## Problem
Find how many lines in the data below include the word "help", then write only that number.

(Data for this exercise Opens)

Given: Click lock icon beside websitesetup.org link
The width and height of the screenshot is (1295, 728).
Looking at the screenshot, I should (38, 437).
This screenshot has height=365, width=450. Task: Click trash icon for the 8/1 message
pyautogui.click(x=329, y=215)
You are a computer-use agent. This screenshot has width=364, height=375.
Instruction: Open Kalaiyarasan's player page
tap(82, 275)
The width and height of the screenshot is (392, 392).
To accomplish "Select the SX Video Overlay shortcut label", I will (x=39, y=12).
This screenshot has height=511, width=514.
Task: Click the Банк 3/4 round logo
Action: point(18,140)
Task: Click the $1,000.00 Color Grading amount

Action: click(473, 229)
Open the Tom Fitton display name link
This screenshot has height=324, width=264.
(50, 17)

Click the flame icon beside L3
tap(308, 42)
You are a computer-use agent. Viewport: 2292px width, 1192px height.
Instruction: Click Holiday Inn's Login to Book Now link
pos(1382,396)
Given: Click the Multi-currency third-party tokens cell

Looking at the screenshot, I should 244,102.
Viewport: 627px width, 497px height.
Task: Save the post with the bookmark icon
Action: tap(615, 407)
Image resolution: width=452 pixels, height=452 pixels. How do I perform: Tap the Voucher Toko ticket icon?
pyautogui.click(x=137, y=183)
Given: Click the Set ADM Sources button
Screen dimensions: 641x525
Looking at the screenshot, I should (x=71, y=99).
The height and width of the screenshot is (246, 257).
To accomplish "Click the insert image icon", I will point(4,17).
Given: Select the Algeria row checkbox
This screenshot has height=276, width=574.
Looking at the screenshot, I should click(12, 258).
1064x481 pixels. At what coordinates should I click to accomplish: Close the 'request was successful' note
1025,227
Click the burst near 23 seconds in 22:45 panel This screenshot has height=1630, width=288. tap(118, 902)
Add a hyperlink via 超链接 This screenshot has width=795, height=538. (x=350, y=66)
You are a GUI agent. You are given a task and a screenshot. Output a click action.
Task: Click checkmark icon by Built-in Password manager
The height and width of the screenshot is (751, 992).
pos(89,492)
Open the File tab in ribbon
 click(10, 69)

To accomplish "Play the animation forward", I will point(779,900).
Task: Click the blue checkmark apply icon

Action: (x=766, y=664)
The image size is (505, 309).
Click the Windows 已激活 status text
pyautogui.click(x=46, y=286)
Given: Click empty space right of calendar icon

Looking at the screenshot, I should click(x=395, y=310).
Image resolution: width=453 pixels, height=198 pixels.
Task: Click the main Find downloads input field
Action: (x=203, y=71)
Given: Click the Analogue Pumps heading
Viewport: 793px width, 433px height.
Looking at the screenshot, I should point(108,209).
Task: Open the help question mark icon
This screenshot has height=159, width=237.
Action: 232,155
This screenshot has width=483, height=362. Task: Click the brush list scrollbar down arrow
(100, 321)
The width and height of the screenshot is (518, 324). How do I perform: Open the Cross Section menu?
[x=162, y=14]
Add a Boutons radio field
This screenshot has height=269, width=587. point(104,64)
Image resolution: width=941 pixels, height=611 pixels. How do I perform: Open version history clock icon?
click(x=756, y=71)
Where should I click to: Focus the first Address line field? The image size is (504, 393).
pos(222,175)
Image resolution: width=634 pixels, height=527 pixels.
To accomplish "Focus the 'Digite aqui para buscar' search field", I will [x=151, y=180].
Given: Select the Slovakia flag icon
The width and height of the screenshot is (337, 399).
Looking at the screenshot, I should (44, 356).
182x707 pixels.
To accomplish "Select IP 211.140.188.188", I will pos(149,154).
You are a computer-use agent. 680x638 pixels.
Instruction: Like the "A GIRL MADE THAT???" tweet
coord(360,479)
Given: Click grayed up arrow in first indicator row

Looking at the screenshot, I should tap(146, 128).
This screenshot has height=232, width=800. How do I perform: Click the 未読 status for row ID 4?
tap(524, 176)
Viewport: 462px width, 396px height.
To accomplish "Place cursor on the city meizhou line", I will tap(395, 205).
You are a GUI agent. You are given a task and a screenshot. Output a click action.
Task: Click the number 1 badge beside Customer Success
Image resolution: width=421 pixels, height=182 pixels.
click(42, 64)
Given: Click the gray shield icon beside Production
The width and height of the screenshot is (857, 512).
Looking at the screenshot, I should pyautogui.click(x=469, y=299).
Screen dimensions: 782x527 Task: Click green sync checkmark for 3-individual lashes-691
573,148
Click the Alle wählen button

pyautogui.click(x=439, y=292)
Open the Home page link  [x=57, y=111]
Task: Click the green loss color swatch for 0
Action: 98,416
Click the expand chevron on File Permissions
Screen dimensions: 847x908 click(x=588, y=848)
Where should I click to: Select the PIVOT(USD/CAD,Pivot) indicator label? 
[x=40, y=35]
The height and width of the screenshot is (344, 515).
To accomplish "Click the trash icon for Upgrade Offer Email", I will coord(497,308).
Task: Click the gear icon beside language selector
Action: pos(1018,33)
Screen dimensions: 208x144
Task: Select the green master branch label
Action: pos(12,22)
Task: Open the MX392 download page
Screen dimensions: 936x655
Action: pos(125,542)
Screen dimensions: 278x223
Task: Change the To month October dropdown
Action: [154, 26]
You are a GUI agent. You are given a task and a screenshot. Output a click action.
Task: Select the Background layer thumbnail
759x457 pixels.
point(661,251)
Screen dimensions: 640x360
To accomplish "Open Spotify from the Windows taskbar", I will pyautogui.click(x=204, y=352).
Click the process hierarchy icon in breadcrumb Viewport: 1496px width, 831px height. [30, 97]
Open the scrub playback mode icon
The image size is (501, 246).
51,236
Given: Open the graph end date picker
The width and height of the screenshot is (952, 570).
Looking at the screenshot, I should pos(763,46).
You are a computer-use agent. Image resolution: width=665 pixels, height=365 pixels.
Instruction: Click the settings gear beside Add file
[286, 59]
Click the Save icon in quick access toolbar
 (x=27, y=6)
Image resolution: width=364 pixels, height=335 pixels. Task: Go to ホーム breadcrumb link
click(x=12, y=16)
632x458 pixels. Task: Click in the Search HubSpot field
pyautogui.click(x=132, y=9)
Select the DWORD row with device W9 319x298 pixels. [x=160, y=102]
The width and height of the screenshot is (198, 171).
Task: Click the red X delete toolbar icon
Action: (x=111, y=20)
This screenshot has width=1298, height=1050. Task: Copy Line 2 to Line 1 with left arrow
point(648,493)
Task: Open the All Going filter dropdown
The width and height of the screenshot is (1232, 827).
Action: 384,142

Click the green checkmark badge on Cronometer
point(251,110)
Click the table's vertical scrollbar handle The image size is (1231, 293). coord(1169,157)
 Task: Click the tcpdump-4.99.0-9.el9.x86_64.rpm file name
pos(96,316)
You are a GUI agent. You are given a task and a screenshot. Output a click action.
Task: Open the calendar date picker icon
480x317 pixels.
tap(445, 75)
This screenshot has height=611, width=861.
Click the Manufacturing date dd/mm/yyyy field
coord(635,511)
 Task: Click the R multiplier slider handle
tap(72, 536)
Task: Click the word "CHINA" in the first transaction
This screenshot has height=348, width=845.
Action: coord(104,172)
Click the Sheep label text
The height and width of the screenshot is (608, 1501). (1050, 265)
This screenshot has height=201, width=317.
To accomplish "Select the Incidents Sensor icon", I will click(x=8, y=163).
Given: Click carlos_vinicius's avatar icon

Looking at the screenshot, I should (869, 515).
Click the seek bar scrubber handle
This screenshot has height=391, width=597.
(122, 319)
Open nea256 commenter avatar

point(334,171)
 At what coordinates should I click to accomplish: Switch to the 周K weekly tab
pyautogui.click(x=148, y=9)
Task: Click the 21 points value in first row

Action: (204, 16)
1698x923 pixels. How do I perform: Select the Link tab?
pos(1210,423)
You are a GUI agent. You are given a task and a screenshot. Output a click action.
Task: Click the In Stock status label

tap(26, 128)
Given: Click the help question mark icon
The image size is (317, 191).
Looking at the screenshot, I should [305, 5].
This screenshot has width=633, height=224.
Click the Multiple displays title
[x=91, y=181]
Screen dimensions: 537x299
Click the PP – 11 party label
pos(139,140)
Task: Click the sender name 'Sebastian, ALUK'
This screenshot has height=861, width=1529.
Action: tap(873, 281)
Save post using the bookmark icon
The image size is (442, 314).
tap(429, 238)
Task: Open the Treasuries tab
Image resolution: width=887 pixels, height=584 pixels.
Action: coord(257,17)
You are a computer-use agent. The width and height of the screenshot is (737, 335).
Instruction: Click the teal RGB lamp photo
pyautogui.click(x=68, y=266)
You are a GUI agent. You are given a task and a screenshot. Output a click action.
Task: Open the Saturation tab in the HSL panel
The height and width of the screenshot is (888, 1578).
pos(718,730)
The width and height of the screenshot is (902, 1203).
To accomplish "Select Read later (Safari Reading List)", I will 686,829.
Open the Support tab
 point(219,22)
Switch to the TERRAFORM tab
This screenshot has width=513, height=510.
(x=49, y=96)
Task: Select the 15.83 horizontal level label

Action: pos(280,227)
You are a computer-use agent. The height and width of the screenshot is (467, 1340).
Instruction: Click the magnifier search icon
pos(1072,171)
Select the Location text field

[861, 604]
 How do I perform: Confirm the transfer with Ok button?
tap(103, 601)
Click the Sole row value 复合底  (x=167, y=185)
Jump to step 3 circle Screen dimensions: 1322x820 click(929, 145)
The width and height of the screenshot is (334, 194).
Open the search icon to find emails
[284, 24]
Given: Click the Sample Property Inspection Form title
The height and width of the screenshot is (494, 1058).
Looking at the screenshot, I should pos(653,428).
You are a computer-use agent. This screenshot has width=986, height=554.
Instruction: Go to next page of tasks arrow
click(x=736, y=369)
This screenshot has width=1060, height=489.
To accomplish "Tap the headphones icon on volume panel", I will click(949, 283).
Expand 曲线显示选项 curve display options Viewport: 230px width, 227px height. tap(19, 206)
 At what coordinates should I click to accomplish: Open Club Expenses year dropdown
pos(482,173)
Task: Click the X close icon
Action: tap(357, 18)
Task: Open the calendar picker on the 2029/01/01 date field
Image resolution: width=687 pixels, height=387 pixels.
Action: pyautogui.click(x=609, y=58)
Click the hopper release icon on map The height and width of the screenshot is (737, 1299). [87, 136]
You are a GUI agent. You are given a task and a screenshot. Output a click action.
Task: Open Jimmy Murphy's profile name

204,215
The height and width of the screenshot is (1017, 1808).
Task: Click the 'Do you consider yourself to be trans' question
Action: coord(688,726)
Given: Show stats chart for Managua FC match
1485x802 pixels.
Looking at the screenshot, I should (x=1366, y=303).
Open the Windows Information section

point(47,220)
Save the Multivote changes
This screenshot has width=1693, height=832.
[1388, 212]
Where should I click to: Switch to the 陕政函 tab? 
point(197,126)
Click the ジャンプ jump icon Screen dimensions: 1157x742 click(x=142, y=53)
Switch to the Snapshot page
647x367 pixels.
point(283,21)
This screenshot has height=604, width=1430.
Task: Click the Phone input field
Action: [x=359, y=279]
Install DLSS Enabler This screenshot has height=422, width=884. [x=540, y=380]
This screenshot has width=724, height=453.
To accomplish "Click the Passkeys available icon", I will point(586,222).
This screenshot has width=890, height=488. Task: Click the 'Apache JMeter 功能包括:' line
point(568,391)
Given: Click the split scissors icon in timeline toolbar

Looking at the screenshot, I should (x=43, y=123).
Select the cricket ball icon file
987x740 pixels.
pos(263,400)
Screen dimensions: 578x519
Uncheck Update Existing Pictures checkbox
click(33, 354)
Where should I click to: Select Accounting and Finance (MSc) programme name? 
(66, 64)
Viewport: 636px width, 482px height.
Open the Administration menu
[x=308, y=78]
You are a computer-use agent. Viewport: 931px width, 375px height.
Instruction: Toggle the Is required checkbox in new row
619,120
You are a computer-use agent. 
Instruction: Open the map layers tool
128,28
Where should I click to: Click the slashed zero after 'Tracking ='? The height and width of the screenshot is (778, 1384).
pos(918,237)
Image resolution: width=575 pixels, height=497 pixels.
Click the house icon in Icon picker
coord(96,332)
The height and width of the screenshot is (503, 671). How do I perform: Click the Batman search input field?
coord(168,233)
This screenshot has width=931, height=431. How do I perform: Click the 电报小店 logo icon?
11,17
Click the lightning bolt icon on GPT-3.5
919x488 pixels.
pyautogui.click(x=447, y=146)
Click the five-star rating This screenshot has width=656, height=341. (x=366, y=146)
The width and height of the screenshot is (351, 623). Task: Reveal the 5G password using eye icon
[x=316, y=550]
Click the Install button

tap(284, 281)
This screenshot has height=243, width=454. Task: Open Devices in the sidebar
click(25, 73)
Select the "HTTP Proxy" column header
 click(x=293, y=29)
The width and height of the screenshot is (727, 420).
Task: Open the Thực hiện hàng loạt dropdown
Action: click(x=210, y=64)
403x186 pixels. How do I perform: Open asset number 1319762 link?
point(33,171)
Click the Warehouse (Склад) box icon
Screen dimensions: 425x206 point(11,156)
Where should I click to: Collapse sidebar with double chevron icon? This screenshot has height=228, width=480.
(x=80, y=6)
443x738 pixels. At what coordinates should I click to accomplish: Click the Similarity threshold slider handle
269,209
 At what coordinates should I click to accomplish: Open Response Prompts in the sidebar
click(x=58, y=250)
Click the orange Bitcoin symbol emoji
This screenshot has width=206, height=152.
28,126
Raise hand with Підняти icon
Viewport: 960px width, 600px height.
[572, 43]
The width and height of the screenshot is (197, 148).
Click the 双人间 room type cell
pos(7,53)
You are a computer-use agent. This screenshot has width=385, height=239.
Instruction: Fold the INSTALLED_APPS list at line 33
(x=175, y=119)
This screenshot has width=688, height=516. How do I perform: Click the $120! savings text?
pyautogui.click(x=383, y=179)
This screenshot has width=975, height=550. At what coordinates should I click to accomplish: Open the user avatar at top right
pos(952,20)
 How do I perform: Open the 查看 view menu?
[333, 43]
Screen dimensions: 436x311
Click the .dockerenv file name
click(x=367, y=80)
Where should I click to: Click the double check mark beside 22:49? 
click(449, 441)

(Data for this exercise Closes)

## Expected answer
2